## WHAT IS EXPECTED
From the entries below, return only the lines starting at the one that contains "You are a GUI" and ending at the one that contains "This screenshot has width=1080, height=447.", exactly as they stand.

## SOURCE DATA
━━━
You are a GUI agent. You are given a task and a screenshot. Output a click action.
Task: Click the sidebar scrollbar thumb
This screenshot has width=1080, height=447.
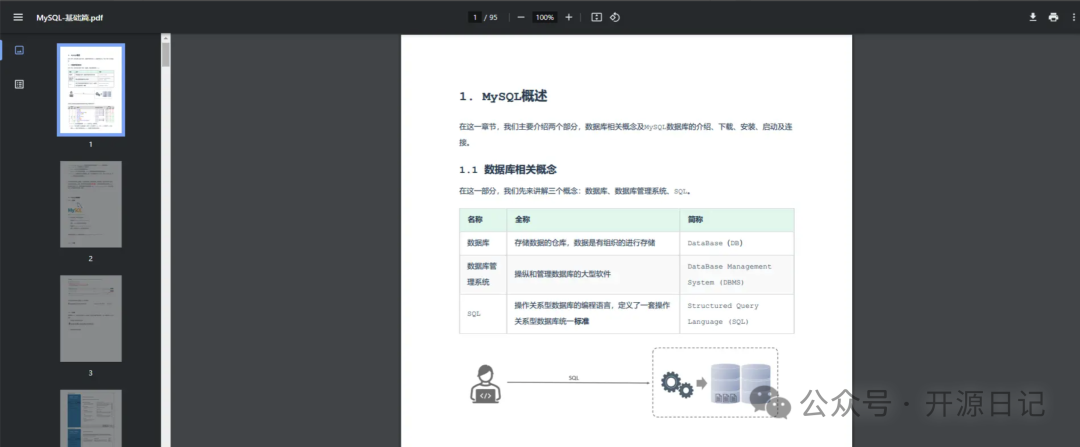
━━━
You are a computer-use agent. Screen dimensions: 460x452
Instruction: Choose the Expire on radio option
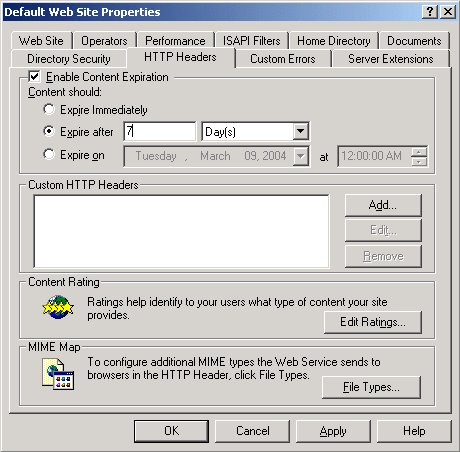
━━━
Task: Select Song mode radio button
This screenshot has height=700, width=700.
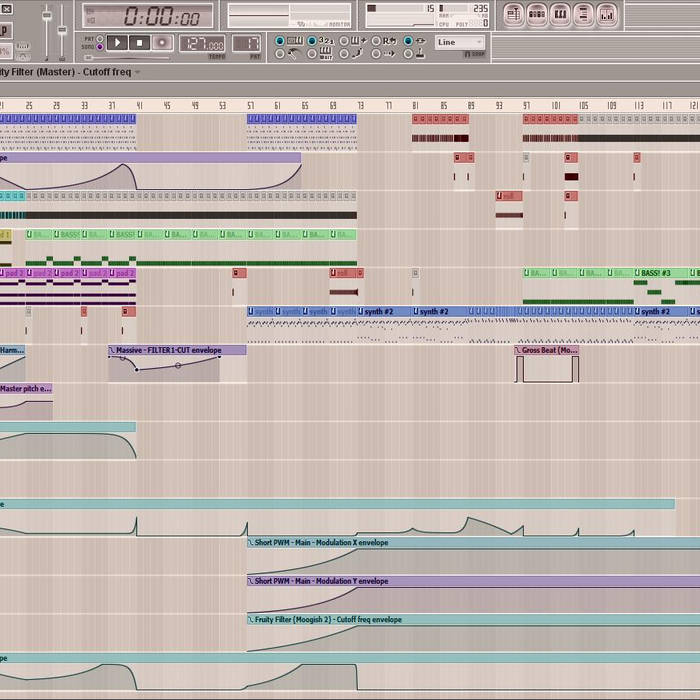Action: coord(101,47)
━━━
## RESULT
You are a GUI agent. You are given a task and a screenshot. Output a click action.
Task: Click the sidebar scrollbar thumb
This screenshot has width=1080, height=447.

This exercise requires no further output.